We selected women diagnosed with adenomyosis and provided with conservative treatment at the Kindai University Hospital and Osaka Red Cross Hospital in Osaka Japan from 2008 to 2017. Age at diagnosis, parity, uterine size, subtype of adenomyosis, type of conservative treatment, and timing of hysterectomy for cases with difficulty continuing conservative treatment were examined retrospectively.
A total of 885 patients were diagnosed with adenomyosis, and 124 started conservative treatment. Conservative treatment was continued in 96 patients (77.4%) and hysterectomy was required in 28 patients (22.6%). The cumulative hysterectomy rate was 32.4%, and all women had hysterectomy within 63 months. In the classification tree, 82% (23/28) of women aged 46 years or younger were able to continue conservative treatment when parity was zero or one. In those with parity two and over, 95% (20/21) of those aged 39 years and older had hysterectomy.
Patients who continue conservative treatment for approximately 5 years are more likely to have successful preservation of the uterus. Multiparity and higher age at diagnosis are factors that contribute to hysterectomy after conservative treatment. Parity and age at diagnosis may be stratifying factors in future clinical trials of hormone therapy.

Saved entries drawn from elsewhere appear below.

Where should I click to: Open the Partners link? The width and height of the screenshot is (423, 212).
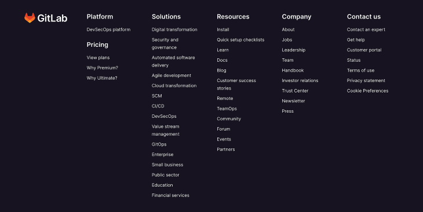pos(226,149)
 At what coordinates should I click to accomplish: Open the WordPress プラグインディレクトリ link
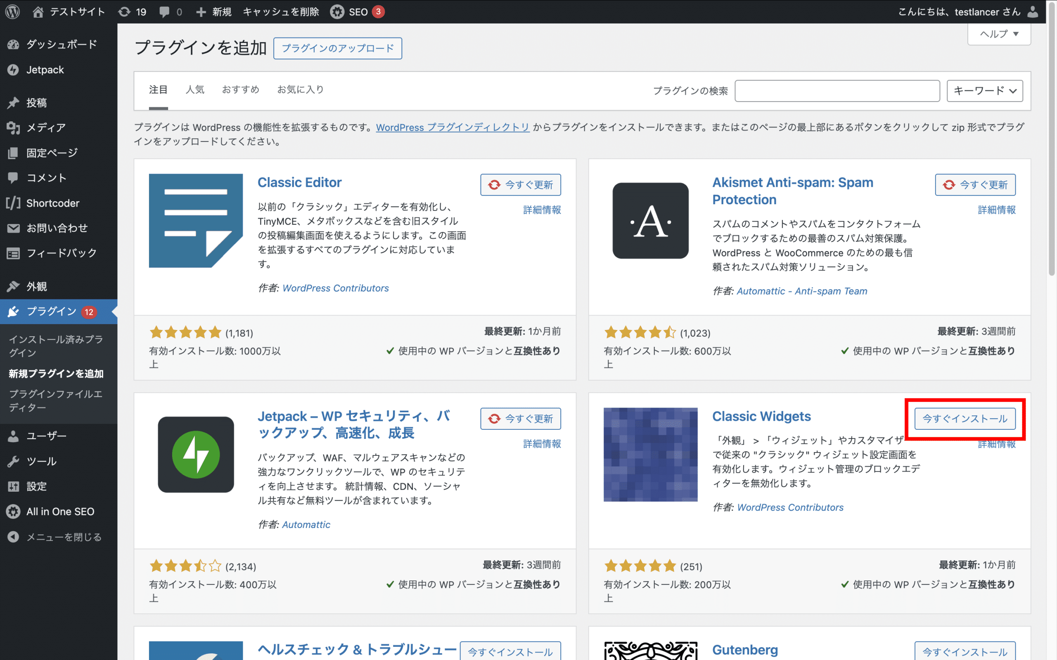pyautogui.click(x=452, y=127)
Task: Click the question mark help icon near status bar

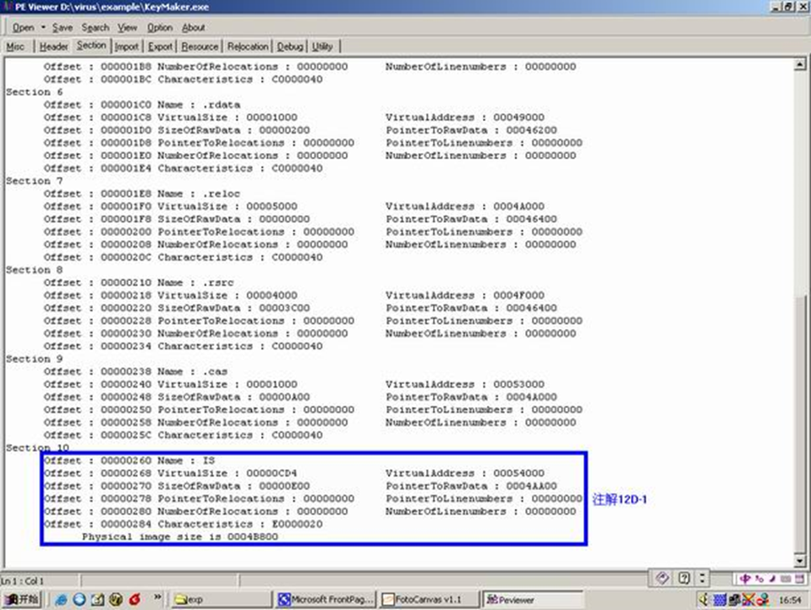Action: [684, 578]
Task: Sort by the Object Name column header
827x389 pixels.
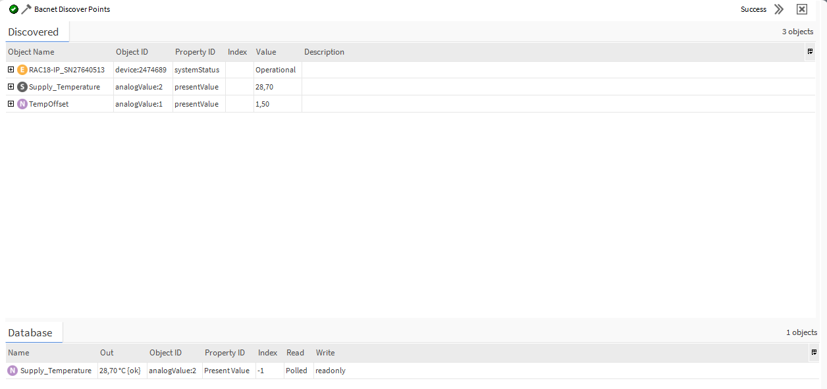Action: (x=31, y=52)
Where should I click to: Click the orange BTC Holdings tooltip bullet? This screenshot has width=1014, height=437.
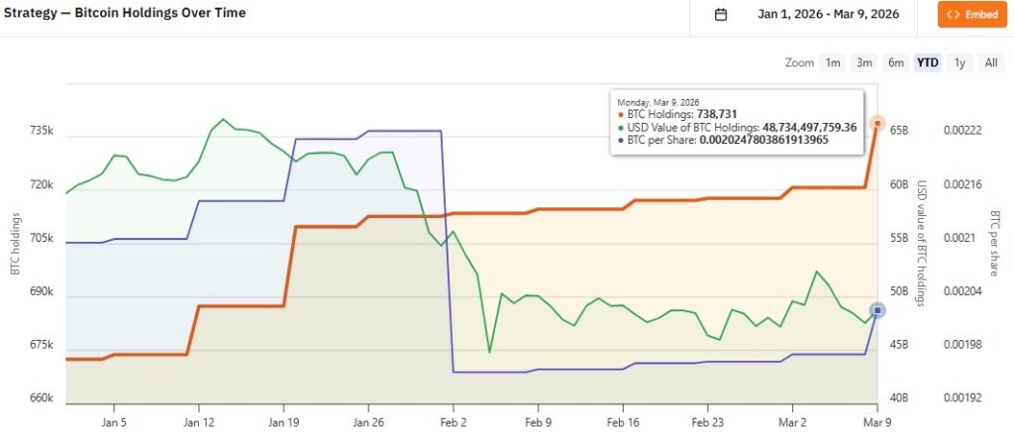click(621, 114)
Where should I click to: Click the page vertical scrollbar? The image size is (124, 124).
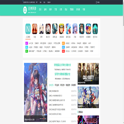[x=123, y=62]
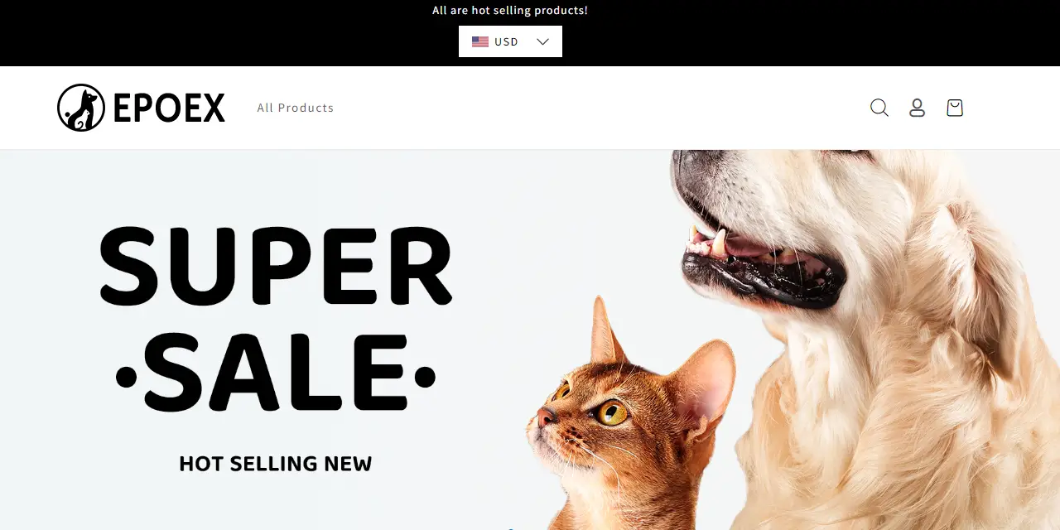This screenshot has width=1060, height=530.
Task: Click the word SUPER in banner
Action: (x=276, y=265)
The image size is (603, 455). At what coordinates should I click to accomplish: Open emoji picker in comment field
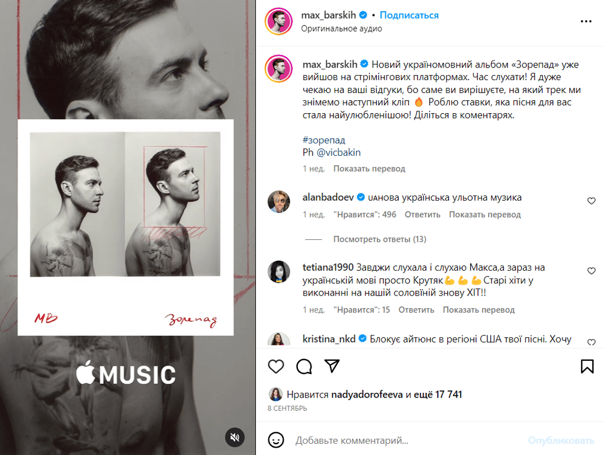(x=275, y=440)
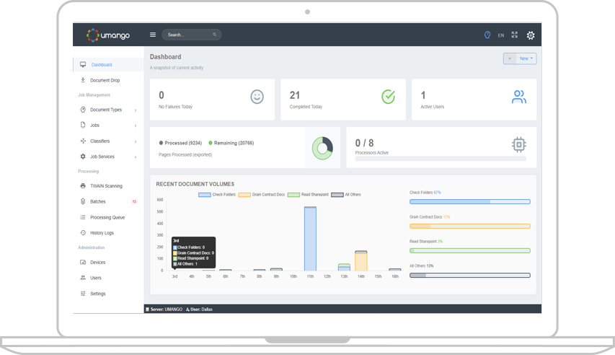This screenshot has width=615, height=355.
Task: Open the New dropdown button
Action: [527, 58]
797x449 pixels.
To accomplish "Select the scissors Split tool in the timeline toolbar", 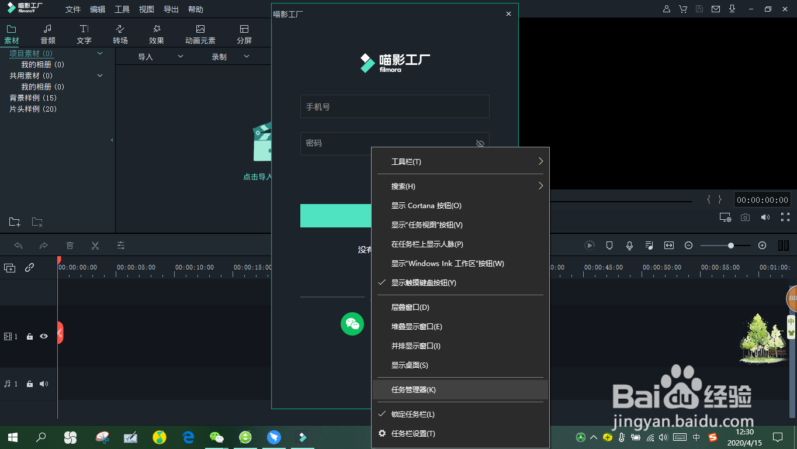I will [x=95, y=246].
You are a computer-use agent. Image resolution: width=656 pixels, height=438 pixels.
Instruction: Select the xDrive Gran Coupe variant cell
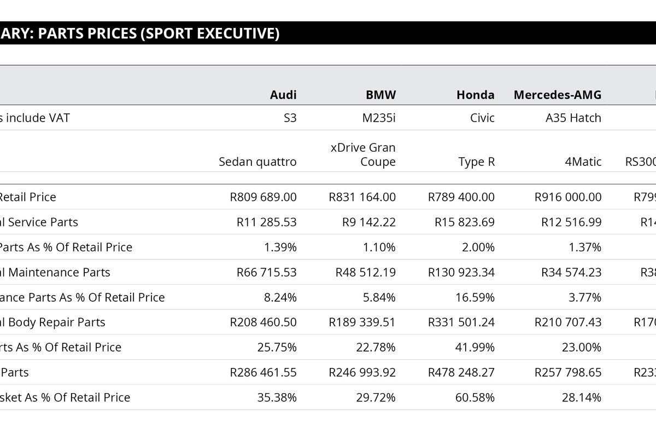click(363, 154)
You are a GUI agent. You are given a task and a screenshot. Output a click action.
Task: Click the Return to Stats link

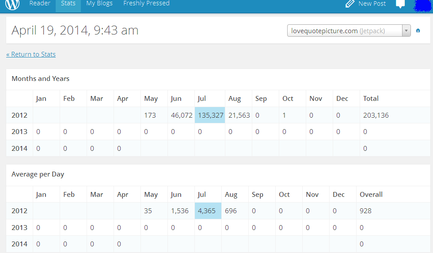pyautogui.click(x=31, y=54)
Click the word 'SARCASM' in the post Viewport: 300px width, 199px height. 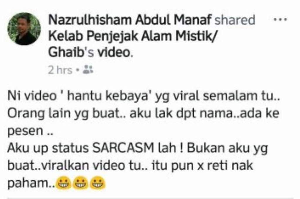123,148
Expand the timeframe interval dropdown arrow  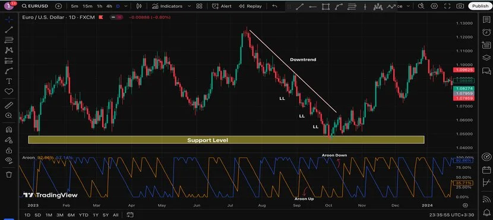[x=126, y=6]
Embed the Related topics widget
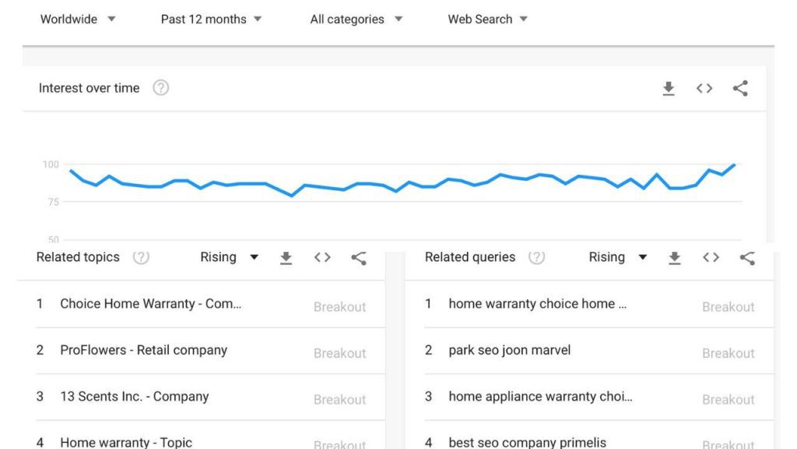The width and height of the screenshot is (797, 449). (322, 257)
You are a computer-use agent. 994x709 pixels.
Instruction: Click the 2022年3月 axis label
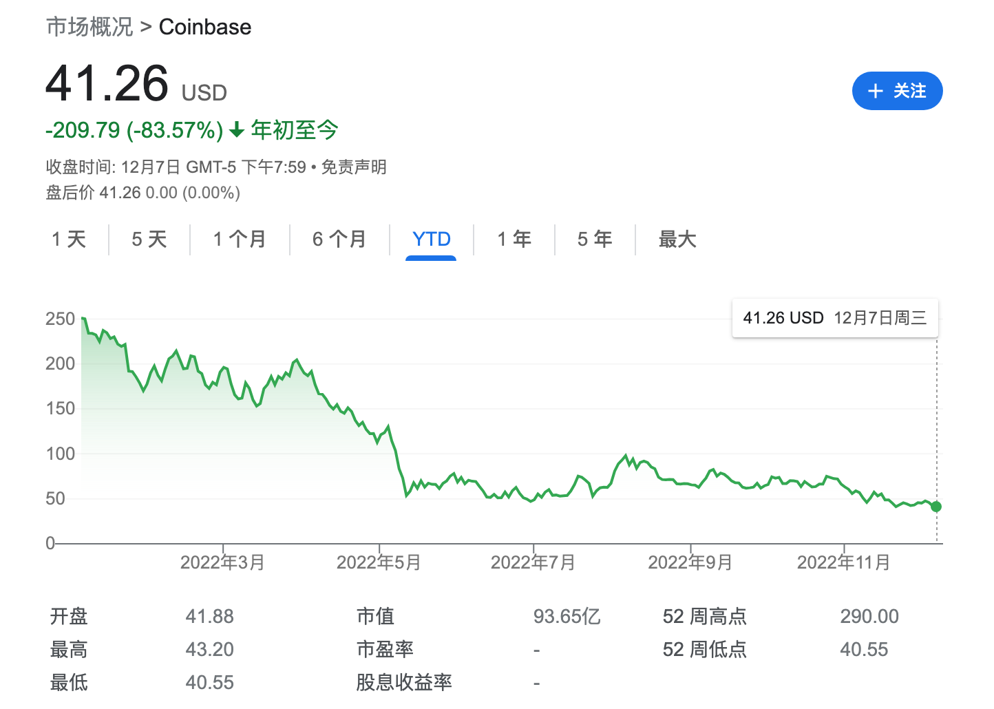click(222, 562)
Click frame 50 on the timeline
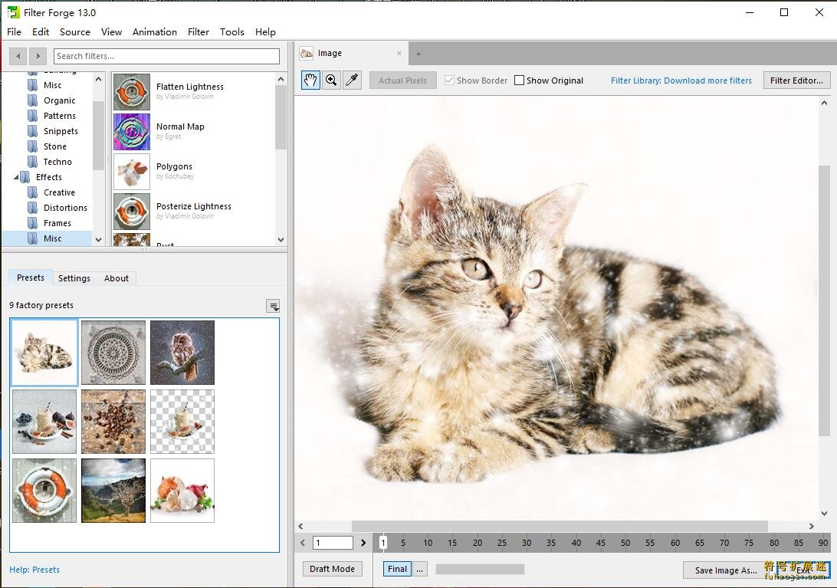The width and height of the screenshot is (837, 588). [625, 543]
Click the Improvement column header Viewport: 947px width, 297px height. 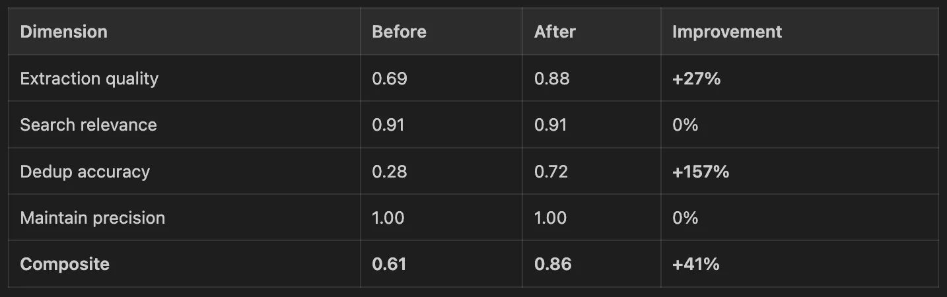pos(727,32)
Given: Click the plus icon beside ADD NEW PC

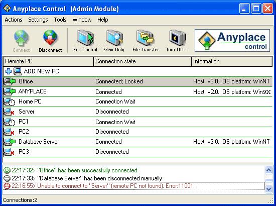Looking at the screenshot, I should [8, 71].
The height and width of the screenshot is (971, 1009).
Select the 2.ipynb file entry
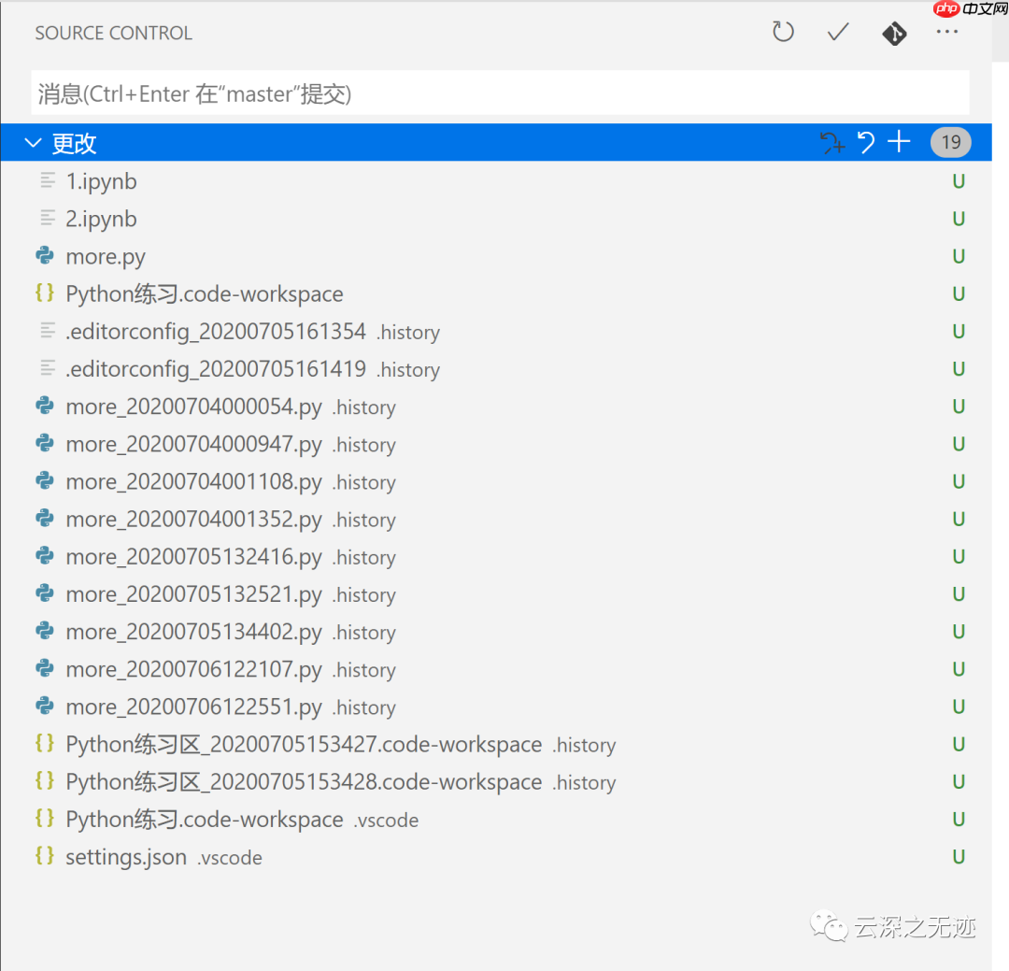pyautogui.click(x=101, y=218)
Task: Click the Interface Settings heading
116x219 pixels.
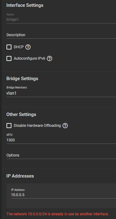Action: click(25, 5)

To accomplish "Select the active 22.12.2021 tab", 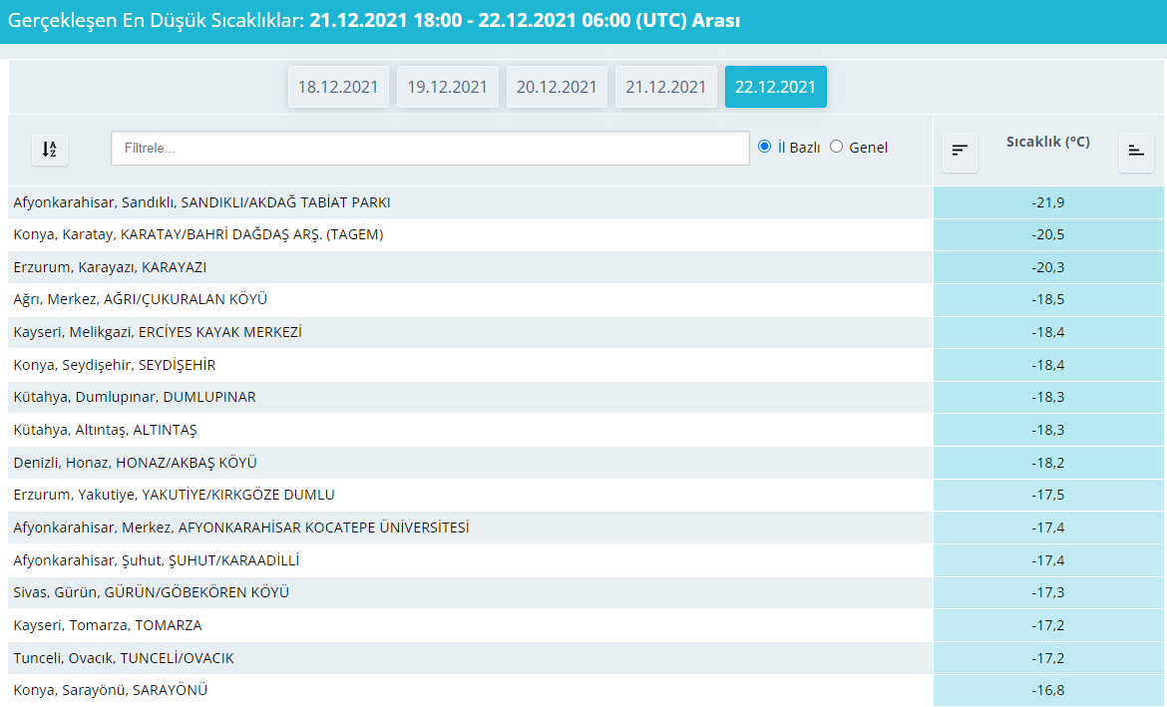I will pyautogui.click(x=776, y=87).
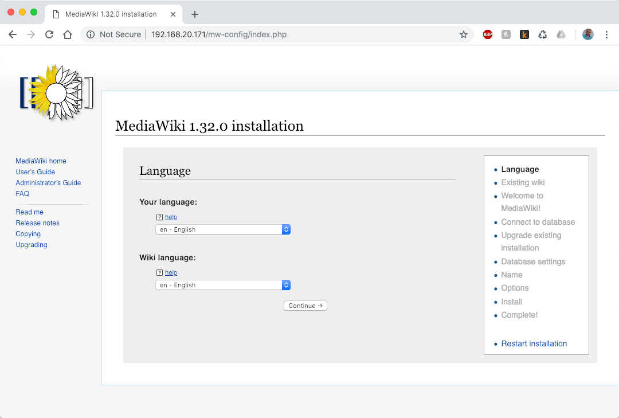619x418 pixels.
Task: Click the MediaWiki sunflower logo
Action: [56, 92]
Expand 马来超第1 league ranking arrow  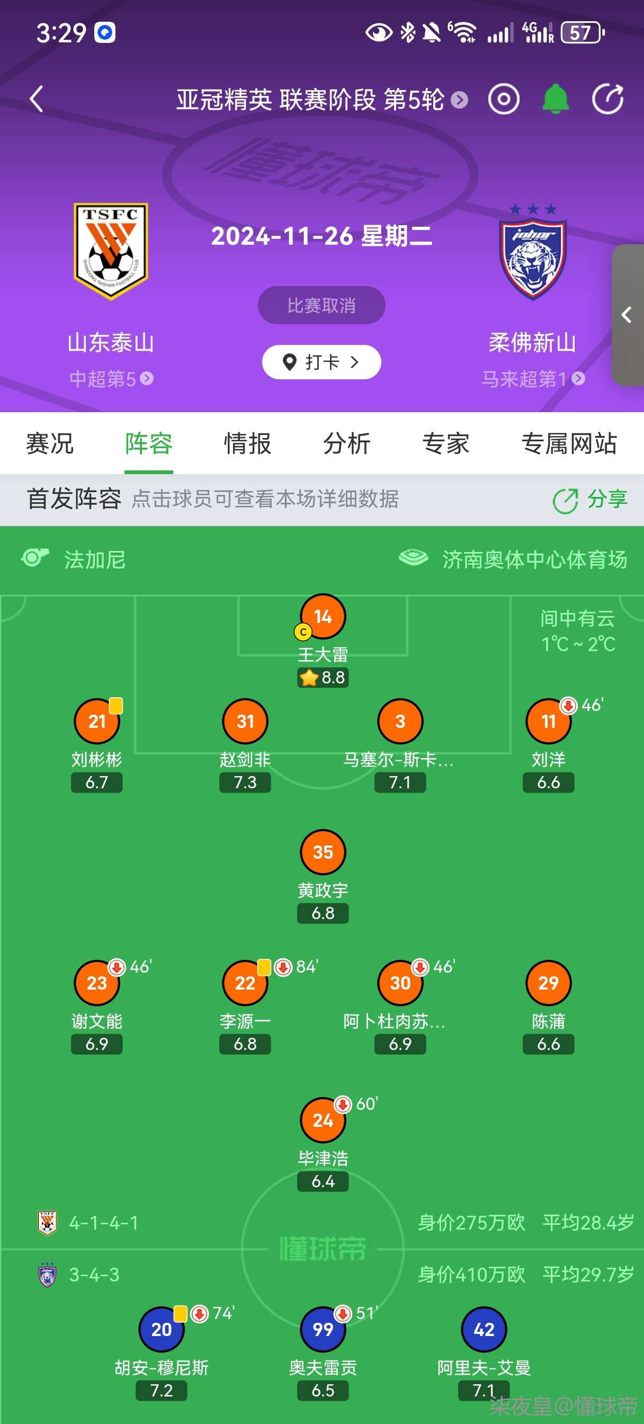click(x=578, y=379)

Adenomyosis is a benign disorder in which the endometrium and endometrial stromal cells proliferate in the muscle layer of the uterus [1, 2]. Associated symptoms of anemia, abdominal pain, and chronic pelvic pain due to excessive menstruation and dysmenorrhea are common in women of reproductive age and significantly impair quality of life . Traditionally, adenomyosis was often first diagnosed by pathological examination after hysterectomy and was considered a disorder that affected the peri-menopausal period [4, 5]. However, with the widespread use of ultrasonography and magnetic resonance imaging (MRI) in recent years, it has become possible to accurately diagnose adenomyosis by imaging, and it is now diagnosed in relatively young women [6,7,8,9].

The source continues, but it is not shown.